November 2008 was the last month the U.S. Mint sold American Eagle platinum bullion coins to its authorized purchasers before indefinitely ending sales. Sales during that month were restricted to 800 of the 2008 half-ounce $50 coins.

When sales of American Eagle platinum bullion coins resumed in March 2014, sales were restricted to the 1-ounce $100 face value coins only. As noted, sales totaled 10,000 coins in March, but dropped to 1,200 coins in April. 

No additional platinum coins had been sold through May 6.

Before the March 2014 resumption of American Eagle platinum bullion coin sales, the last sales recorded for the 1-ounce platinum bullion coins were 8,600 of the 2008 coins in October of that year.

Gold bullion coins

Gold American Eagle bullion coin sales totaled 38,500 ounces in April — 26,000 ounces in 1-ounce coins, 2,500 ounces in half-ounce coins (5,000 coins), 5,000 ounces in quarter-ounce coins (20,000 coins), and 5,000 ounces in tenth-ounce coins (50,000) coins.

In comparison, April 2013 sales of gold American Eagles totaled 209,500 ounces — 187,500 ounces in 1-ounce coins; 7,000 ounces in half-ounce coins (14,000 coins); 6,500 ounces in quarter-ounce coins (26,000 coins); and 8,500 ounces in tenth-ounce coins (85,000 coins).

In May 2014, through May 6, gold American Eagle sales totaled 2,000 ounces — 500 ounces in 1-ounce coins and 1,500 ounces in tenth-ounce coins (15,000 coins).

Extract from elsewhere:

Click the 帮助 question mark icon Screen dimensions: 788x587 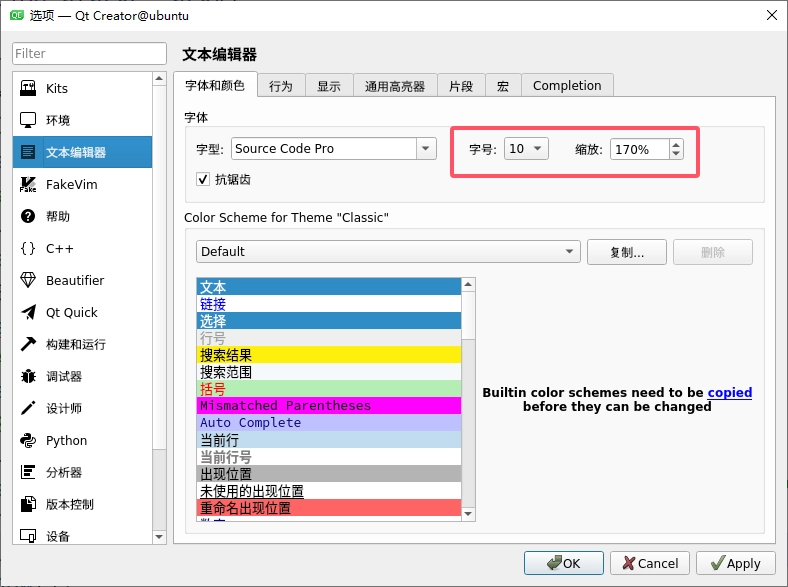pyautogui.click(x=28, y=217)
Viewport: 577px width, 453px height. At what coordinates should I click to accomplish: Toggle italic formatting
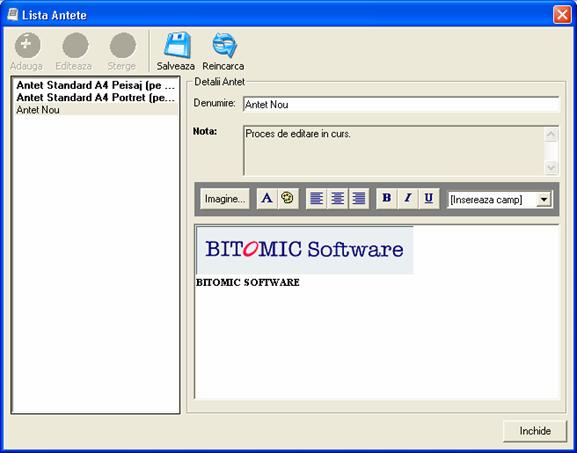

Year-to-date totals for 2014 for American Eagle gold bullion coins are 184,000 ounces — 127,000 ounces in 1-ounce coins, 11,000 ounces in half-ounce coins, 15,500 in quarter-ounce coins (62,000 coins), and 30,500 ounces in tenth-ounce coins (305,000 coins).

Cumulative 2014 sales of American Buffalo 1-ounce gold bullion coins reached 85,500 coins through May 6. 

Sales during April 2014 totaled 17,500 coins.

For all of 2013, the U.S. Mint recorded sales of 37,000 of the American Buffalo bullion coins.

Silver American Eagles

Through May 6 inclusive, 2014 sales of American Eagle silver bullion coins totaled 19,173,000 pieces.

Sales averaged 4,617,375 for each of the first four months, putting calendar year sales on a path toward surpassing the 55-million-coin mark should that monthly sales average hold.

During the first four months of 2013, silver American Eagle sales totaled 18,310,000 coins.

January 2013’s sale of 7,498,000 coins is the highest monthly sales total since the American Eagle silver bullion coin was introduced in November 1986.

5-ounce silver quarter dollars

The 5-ounce silver bullion coins are 3-inch, .999 fine silver versions of the 24.3-millimeter America the Beautiful quarter dollars.

2014 is the fifth year for which the 5-ounce silver bullion coins are being offered. Five of the large coins are being offered dated 2014.

Through May 6, sales reached 26,500 for the 2014 Great Smoky Mountains National Park 5-ounce silver bullion coins. The maximum authorization is 40,000 coins.

Mintage limits fluctuate for each issue, according to United States Mint officials, based on projected demand.

Sales began May 6 for the 2014 Shenandoah National Park 5-ounce bullion coins, totaling 14,800 coins.

The highest sales for the program are the 126,700 coins each for the 2011 Gettysburg National Military Park and Glacier National Park coins.

While the maximum mintages of 33,000 for each of the five 2010 coins were sold out, the mintages for the inaugural year were restricted because of a late start in production at the Philadelphia Mint.

The annual America the Beautiful silver coins are the largest bullion coins sold by the United States Mint.

How bullion coins are sold

The U.S. Mint does not offer the bullion coins directly to the public. The Mint instead sells the bullion coins to a network of authorized purchasers, who acquire the coins from the Mint for the spot price of the precious metal on a given day on the London metals market, plus a small premium.

The authorized purchasers may then sell the bullion coins to dealers and the public.

Monthly, cumulative sales totals can be found on the U.S. Mint’s website.